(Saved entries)
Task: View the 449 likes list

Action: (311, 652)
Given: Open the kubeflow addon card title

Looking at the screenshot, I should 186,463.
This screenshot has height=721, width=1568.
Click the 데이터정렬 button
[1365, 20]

Exercise instructions: Each line from the one containing "This screenshot has height=721, width=1568." to the close of the records must appear in the output exactly, and no other line.

Result of the task:
This screenshot has height=721, width=1568.
Click the 데이터정렬 button
[1365, 20]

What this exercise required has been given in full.